Newly signed to the EMI label and featuring yet another new vocalist, Douglas McCowan, as well as Johnny Giorgi taking over on drums for John Dommen, 1995's Natural Groove saw the band explore markedly different musical territory. Seeing their fortunes wane in a changing musical climate and saddled with financial difficulties, China called it a day shortly thereafter.  Matteo and Kofmehl would re-team with Storace for the Acoustical Mountain unplugged project doing cover songs and various China and Krokus cuts. The trio played all over Switzerland for several years.

Millennium fever brought about the 'China Revisited' tour in 2000 which saw a line-up of Claudio Matteo, Freddy Laurence, aka Freddy Scherer, Brian 'Beat' Kofmehl and Johnny 'Giovanni' Giorgi hit the road with three of their old singers, Math 'Struebi' Shiverow, Eric St. Michaels, and Marc Storace.  Scherer would join former China bandmate Marc Lynn in Gotthard in May 2004 replacing the departing Mandy Meyer.

In the spring of 2007, mainman Claudio Matteo received a call from Swiss concert promoters Free & Virgin asking if China would be interested in reuniting for an appearance at the Spirit of Rock festival to play alongside Heaven & Hell, Mötley Crüe, Motörhead, U.D.O. and Saxon.  It was the show that sparked a full-fledged reunion and the subsequent 'Rock Never Dies' tour in support of The Very Best of China album, which lasted through November 2009. China also made an appearance at Z Rock 07 in Wigan, Greater Manchester, England.
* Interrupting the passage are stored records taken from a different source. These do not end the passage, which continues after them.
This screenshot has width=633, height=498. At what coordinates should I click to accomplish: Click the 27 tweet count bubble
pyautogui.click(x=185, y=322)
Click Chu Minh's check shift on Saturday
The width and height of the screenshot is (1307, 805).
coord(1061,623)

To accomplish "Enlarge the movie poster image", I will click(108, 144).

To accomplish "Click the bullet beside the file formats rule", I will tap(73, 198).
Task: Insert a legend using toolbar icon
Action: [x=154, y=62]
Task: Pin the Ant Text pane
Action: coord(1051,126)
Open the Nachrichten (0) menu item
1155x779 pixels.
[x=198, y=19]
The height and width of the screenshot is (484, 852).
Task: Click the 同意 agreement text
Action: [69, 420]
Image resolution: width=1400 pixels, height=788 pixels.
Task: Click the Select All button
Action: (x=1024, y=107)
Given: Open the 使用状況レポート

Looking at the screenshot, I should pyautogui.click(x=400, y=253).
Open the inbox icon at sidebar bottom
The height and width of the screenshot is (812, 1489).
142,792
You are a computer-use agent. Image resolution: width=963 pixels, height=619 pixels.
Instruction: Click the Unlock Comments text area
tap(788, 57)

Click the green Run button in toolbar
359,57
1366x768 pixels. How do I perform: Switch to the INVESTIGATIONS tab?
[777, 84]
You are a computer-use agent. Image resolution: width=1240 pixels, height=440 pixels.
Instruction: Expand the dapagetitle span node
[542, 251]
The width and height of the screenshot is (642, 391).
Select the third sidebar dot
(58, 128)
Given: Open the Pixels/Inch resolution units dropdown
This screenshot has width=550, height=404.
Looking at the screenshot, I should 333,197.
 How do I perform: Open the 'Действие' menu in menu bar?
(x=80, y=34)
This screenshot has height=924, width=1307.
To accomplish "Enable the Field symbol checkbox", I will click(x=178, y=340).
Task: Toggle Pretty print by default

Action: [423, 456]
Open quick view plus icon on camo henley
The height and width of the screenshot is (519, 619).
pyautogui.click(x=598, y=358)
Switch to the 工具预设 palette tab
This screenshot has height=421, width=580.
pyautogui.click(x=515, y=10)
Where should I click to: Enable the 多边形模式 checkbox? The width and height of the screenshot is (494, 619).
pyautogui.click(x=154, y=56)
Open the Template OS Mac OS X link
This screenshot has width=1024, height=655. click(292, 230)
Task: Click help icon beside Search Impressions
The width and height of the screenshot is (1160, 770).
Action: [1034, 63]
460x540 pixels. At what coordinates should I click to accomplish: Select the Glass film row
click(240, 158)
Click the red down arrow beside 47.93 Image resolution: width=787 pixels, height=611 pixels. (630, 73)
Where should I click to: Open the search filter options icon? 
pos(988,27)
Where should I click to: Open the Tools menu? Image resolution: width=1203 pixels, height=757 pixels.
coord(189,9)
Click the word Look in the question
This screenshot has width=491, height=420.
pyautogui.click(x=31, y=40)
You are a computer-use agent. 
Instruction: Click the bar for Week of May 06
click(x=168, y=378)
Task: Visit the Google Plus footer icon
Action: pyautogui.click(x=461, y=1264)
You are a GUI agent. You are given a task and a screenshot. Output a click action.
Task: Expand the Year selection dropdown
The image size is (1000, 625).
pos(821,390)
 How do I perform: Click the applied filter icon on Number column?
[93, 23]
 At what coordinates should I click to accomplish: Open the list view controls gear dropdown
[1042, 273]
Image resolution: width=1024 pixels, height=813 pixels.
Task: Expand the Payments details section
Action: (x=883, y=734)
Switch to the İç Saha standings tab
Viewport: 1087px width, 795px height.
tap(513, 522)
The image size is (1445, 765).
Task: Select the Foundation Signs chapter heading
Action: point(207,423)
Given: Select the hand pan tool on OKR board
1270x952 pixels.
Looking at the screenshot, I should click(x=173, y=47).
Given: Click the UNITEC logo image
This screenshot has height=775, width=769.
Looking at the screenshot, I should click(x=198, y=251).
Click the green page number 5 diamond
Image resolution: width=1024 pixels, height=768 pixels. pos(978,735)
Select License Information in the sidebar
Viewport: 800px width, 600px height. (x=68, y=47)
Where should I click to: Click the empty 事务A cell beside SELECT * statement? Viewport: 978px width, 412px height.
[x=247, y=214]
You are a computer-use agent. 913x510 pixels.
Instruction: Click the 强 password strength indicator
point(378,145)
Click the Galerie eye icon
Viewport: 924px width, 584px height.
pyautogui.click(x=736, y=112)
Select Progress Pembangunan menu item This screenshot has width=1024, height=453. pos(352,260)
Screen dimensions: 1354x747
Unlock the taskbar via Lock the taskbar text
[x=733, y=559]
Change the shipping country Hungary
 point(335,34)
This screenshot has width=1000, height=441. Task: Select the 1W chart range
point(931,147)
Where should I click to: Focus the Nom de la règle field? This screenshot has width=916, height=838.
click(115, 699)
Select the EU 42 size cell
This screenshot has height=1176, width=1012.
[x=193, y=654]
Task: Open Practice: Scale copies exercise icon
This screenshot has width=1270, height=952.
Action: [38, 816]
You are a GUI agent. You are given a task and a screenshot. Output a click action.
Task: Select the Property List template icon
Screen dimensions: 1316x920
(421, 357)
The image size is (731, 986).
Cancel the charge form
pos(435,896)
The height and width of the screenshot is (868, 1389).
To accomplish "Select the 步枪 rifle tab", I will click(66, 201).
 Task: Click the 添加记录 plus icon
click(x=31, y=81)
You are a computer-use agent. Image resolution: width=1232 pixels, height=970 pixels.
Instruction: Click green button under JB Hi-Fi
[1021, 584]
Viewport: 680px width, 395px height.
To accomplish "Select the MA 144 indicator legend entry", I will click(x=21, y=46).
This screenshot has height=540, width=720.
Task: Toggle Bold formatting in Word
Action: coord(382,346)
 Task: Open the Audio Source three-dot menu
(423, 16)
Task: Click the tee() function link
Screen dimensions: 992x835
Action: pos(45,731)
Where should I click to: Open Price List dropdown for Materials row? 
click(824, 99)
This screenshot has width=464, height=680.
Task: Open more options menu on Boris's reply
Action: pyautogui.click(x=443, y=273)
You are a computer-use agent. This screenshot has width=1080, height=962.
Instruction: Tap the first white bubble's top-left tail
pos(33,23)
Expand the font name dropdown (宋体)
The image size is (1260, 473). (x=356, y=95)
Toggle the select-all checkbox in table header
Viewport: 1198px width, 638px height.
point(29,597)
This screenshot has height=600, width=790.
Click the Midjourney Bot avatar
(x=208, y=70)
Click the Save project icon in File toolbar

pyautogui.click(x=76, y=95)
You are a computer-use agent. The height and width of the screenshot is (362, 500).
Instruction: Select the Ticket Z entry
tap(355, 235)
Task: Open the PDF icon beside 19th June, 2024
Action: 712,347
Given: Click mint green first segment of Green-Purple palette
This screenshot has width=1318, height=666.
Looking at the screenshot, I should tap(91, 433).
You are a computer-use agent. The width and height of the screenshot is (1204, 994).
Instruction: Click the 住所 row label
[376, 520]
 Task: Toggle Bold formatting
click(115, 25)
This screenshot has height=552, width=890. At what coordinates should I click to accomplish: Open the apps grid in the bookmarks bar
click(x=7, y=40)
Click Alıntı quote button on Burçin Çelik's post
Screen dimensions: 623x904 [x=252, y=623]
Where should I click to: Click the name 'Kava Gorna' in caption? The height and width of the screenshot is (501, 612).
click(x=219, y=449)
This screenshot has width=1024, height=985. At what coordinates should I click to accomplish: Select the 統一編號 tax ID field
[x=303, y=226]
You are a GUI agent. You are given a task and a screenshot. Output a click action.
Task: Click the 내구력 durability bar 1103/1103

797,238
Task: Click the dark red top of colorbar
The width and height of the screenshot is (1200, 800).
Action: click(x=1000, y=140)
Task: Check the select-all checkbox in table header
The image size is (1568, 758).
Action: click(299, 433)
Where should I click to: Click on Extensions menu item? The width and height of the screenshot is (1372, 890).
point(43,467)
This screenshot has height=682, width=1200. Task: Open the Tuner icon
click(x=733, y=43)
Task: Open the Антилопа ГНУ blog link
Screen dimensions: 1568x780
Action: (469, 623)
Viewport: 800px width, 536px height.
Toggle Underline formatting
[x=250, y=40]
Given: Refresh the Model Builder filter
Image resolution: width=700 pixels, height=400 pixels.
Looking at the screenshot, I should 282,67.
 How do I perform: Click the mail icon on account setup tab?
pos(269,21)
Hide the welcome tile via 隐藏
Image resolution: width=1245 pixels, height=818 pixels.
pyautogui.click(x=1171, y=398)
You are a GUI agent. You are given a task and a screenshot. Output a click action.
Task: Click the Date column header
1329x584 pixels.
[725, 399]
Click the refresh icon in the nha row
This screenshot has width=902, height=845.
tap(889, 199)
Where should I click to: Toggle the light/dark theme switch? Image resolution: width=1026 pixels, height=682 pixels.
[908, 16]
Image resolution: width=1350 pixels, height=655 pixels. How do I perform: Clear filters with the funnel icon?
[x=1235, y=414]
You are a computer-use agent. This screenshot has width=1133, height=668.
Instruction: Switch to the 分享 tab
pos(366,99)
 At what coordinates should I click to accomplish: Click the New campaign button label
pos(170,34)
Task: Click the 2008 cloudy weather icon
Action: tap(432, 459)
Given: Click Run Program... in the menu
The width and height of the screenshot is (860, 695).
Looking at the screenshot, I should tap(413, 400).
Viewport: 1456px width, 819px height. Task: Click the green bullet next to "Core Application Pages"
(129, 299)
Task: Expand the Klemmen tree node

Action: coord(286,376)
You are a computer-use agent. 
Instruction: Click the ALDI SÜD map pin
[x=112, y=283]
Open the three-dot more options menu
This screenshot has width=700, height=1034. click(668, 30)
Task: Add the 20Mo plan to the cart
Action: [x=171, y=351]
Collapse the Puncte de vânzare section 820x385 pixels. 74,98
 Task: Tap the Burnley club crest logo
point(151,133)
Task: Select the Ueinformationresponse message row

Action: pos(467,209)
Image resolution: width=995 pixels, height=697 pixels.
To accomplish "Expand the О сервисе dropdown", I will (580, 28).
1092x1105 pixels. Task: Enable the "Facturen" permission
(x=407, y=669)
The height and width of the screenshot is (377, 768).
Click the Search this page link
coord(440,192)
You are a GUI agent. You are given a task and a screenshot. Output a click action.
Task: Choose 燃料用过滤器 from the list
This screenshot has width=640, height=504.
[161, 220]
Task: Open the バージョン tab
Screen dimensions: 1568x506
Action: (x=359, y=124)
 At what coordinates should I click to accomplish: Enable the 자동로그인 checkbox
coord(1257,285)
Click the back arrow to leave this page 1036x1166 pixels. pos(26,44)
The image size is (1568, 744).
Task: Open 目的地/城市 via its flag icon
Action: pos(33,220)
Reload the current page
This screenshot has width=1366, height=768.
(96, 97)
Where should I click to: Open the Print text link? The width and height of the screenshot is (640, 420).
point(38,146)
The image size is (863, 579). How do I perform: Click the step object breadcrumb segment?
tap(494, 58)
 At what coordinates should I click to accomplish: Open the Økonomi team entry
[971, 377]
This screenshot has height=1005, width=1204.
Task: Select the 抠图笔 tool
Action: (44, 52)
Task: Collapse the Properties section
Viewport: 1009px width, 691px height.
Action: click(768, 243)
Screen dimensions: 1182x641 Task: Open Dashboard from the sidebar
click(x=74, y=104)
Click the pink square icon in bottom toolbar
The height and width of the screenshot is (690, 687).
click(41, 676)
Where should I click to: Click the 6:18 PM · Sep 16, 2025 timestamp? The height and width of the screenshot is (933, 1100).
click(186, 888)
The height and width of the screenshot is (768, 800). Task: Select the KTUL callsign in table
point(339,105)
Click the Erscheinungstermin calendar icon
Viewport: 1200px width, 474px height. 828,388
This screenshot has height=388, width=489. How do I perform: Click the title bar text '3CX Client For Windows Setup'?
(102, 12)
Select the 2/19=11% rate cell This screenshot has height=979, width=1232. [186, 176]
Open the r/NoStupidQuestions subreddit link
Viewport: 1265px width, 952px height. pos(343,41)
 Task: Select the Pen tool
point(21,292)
On 25 March 2010, the band release Light Up The Dark, their first new studio album in some 15 years, through Universal Music Switzerland and Germany's Metal Heaven label in the rest of Europe.  The line-up featured long-time members Matteo, St. Michaels and Kofmehl alongside newcomers Billy La Pietra (drums) and Mack Schildknecht (guitar) who had been brought into the fold in 2008 and 2009, respectively.  They would support Krokus on a number of dates on their 2010 Hoodoo tour.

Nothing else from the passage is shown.